◆ **Esercizio assegnato**: Modifica le righe dell'elenco dalla riga con "Where should I" alla riga con "Click the Человек": riscrivile sostituendo "Forklift" con "Pallet" e lascia tutto il resto invariato.

◆ **Estratto dei dati**:
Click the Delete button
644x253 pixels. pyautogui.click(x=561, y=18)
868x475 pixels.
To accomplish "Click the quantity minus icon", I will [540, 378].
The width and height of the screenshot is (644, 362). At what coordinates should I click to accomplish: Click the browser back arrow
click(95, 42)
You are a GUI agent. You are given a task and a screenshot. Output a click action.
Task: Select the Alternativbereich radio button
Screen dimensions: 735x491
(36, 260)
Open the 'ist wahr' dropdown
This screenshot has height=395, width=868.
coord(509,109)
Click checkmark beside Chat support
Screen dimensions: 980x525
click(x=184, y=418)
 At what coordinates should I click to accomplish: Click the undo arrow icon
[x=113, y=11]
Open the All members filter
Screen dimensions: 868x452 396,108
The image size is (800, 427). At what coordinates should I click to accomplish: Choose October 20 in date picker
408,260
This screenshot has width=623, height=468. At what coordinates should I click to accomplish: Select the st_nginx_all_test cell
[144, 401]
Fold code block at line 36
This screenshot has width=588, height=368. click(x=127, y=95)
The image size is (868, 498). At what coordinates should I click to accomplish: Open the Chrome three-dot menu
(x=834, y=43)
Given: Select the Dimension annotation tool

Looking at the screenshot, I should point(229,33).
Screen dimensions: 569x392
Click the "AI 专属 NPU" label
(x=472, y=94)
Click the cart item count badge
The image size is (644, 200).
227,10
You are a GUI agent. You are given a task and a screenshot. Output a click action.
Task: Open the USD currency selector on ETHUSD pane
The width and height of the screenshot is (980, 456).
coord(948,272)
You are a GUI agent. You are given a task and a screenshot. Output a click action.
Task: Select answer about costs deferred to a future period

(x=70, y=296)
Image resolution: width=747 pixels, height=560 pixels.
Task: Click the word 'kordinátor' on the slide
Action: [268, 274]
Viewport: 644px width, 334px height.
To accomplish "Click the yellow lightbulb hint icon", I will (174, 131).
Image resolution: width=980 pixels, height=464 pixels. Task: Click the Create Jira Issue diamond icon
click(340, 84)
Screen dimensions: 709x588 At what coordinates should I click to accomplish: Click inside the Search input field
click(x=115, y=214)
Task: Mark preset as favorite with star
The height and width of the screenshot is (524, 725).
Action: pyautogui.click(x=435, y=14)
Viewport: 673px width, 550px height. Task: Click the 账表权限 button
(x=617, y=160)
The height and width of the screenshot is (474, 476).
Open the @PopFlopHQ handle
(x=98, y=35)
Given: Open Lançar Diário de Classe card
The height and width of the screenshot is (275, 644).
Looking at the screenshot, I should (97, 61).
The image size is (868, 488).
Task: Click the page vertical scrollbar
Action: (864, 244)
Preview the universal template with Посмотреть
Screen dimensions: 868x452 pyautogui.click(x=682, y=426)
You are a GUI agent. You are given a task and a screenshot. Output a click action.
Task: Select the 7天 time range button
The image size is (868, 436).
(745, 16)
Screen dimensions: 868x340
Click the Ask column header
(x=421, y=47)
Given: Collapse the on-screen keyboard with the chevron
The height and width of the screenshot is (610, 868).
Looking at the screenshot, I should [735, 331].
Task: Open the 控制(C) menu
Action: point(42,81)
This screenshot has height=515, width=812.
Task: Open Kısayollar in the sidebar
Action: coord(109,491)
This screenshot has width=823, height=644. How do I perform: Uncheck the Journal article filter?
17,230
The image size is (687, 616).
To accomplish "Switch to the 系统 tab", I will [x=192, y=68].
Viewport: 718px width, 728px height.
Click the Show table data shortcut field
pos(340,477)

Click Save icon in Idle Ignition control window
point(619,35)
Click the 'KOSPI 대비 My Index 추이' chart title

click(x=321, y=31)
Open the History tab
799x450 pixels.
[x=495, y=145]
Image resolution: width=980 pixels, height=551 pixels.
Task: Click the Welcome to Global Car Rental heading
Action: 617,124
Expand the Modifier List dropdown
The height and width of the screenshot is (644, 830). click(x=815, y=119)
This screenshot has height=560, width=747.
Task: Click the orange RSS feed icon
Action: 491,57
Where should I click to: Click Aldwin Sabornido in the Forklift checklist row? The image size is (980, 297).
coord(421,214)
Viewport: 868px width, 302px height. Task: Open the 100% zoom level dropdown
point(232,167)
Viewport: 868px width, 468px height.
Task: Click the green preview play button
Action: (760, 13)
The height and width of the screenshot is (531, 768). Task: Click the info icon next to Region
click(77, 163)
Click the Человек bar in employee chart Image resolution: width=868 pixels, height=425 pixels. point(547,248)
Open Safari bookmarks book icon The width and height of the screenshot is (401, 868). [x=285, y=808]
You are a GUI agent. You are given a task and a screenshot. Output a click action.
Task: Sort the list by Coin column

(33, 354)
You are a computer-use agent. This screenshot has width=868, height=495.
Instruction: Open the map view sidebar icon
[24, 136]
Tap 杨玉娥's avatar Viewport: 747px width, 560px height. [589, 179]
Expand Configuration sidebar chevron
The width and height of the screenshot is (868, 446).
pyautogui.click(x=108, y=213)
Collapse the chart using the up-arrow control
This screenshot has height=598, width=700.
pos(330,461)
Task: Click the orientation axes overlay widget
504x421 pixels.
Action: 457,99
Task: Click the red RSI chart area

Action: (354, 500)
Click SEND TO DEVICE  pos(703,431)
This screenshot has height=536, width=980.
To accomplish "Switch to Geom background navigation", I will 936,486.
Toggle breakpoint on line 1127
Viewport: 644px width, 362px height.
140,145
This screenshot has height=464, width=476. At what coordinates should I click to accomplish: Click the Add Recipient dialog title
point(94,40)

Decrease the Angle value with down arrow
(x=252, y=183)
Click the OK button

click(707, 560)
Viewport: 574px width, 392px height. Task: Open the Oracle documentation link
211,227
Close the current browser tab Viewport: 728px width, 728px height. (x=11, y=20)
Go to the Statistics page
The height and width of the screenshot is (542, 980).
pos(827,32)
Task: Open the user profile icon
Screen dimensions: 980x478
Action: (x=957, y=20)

◆ **Risultato qui sotto**:
Where should I click to: Click Aldwin Sabornido in the Pallet checklist row? The image size is (980, 297).
coord(421,214)
Viewport: 868px width, 302px height. Task: Open the 100% zoom level dropdown
point(232,167)
Viewport: 868px width, 468px height.
Task: Click the green preview play button
Action: (760, 13)
The height and width of the screenshot is (531, 768). Task: Click the info icon next to Region
click(77, 163)
Click the Человек bar in employee chart Image resolution: width=868 pixels, height=425 pixels. point(547,248)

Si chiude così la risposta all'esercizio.